Jackson LJ (giving the leading judgment) disagreed. He pointed out that the Canada Steamship principle was a rule of construction and not a rule of law, and he held that it was not improbable in the context of a chain of construction contracts that a party would agree to indemnify another against the consequences of its default, even when such consequences should have been picked up on inspection by the indemnitee. He pointed out that previous decisions applying the Canada Steamship principle to the construction of indemnity clauses have involved positive acts of negligence by the indemnitee which was causative of the relevant damage. He held that a failure by an indemnitee merely to spot defects perpetrated by a contractor should not ordinarily defeat the operation of an indemnity clause, even if that clause fails expressly to encompass damage caused by the negligence of the indemnitee.

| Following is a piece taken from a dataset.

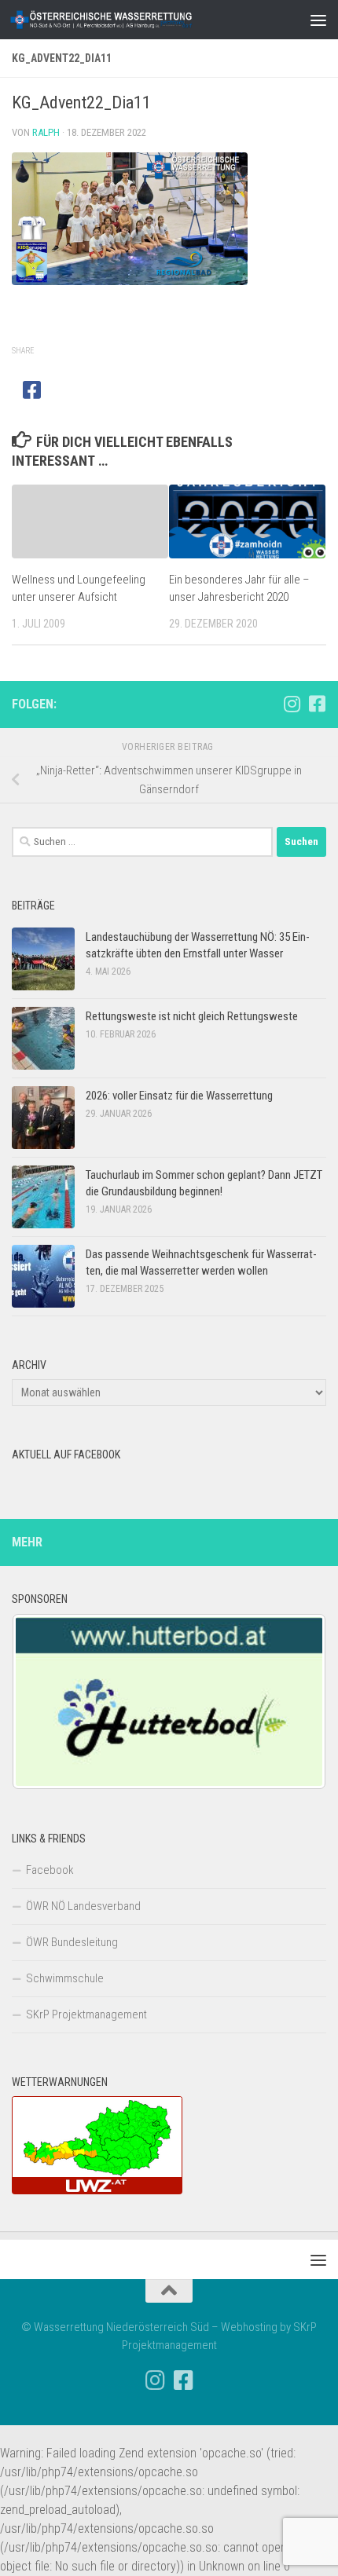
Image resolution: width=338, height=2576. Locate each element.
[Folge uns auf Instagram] (291, 703)
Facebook (50, 1870)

Jackson LJ also took the opportunity to re-state the guidance given in Yorkshire Water Services Ltd v Taylor Woodrow Construction Northern Ltd [2005] EWCA Civ 894 as to the difficulty in appealing on issues of fact from the TCC.
This is the first time that the Court of Appeal has considered what type of careless conduct by an indemnitee might be sufficient to prevent recovery under an indemnity clause. Jackson LJ declined an invitation by the Third Party to adopt the distinction applied in American jurisprudence between “active negligence” and “passive negligence”, and he confined his judgment to the specific case of failing to spot a defect on inspection in a construction context. As a result his judgment leaves various issue unanswered, and in particular whether other forms of “secondary” negligence on the part of an indemnitee (for examples, failures of instruction, supervision and specification, as well as those of mere inspection) are or are not likely to defeat the operation of an indemnity clause. Jackson LJ was at pains to state that the construction of each indemnity clause will depend upon the factual and commercial context in question. The implications of the judgment for those who litigate over (and draft) indemnity clauses are significant.
Roger ter Haar KC and Alexander Macpherson were instructed by Fox Hartley to represent the Sixth Party at the trial and in the Court of Appeal.